Conditional offers at Oxford aren’t as frequent as you might think because most strong US applicants will already have done plenty of APs by junior year, 5+ fives by that time (and ~10 by senior year) isn’t uncommon. Other UK universities don’t make them very often either, because they want overseas full pay students and know it will put off US applicants.

I agree with @Twoin18 in the assumption that most necessary APs would already be in hand for strong applicants. In my son’s case, he had all of his necessary APs completed by the end of junior year (CS A, Calc BC, Physics C). Once he received his Oxford offer, he just had to send in score reports and his offer was finalized/unconditional by the end of that January, His only APs in senior year were micro/macro and they didn’t care about the results of those and never asked for scores.

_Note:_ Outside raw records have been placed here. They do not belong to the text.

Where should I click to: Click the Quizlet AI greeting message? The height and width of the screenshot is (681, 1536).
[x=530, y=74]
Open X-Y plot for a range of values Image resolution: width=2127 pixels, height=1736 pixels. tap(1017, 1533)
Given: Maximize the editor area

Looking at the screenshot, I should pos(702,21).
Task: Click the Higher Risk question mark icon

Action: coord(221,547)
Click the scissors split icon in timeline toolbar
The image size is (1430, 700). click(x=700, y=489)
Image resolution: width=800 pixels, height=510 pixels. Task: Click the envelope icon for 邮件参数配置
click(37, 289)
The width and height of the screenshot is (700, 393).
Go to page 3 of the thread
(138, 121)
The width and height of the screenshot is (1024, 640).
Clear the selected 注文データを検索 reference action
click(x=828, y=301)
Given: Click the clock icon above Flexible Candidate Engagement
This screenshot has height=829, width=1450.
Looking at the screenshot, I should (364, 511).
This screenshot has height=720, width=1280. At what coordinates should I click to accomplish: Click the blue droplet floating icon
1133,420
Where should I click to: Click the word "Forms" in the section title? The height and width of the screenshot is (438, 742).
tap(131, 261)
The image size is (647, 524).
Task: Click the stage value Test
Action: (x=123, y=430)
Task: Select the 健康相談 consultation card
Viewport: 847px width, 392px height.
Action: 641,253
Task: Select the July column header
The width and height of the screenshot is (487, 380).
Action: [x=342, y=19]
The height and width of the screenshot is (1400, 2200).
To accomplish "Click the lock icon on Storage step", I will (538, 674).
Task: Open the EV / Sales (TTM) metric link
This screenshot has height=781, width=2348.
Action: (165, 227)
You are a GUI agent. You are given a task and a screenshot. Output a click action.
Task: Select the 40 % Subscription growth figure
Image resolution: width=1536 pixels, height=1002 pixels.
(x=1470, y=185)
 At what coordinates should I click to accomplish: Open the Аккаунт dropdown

I’ll mostly agree with @Twoin18 & @HazeGrey - 2 CCer’s who know what they are talking about- but will say that conditional offers are particularly common where one/more of the senior year APs are clearly strongly related to the subject. I have seen a student with 5 “5s”, 3 in relevant subjects, still be given conditions for senior year b/c of relevance.

As noted above, you can accept a US college, being prepared to forfeit a deposit- or you can ‘insure’ with a 2nd UK option. So, you get a conditional from Oxford, and an unconditional (or, like @HazeGrey’s son, an effectively unconditional offer), and you ‘Firm’ Oxford and “Insure” the other.

@collegemom3717 That’s a fair point. In my son’s case that wasn’t applicable, but that doesn’t mean that wouldn’t be the case for others.

“I have seen a student with 5 “5s”, 3 in relevant subjects, still be given conditions for senior year b/c of relevance.”

Completely agree, but I’m somewhat doubtful that the majority of successful US candidates receive a conditional offer, even though most applicants may very well have not completed all the relevant APs by junior year.

My point is simply that to be successful you will need to be far more advanced than a typical strong US applicant and to have gone above and beyond the usual US high school curriculum, for example they like applicants who have participated (and advanced) in Olympiads and similar national/international competitions because it allows for more comparability with other countries. References should also usually be saying that you are the best student in your school (in the subject you are applying for) in the last decade or even in your teacher’s entire career unless you are at a school that sends numerous students to HYPSM each year.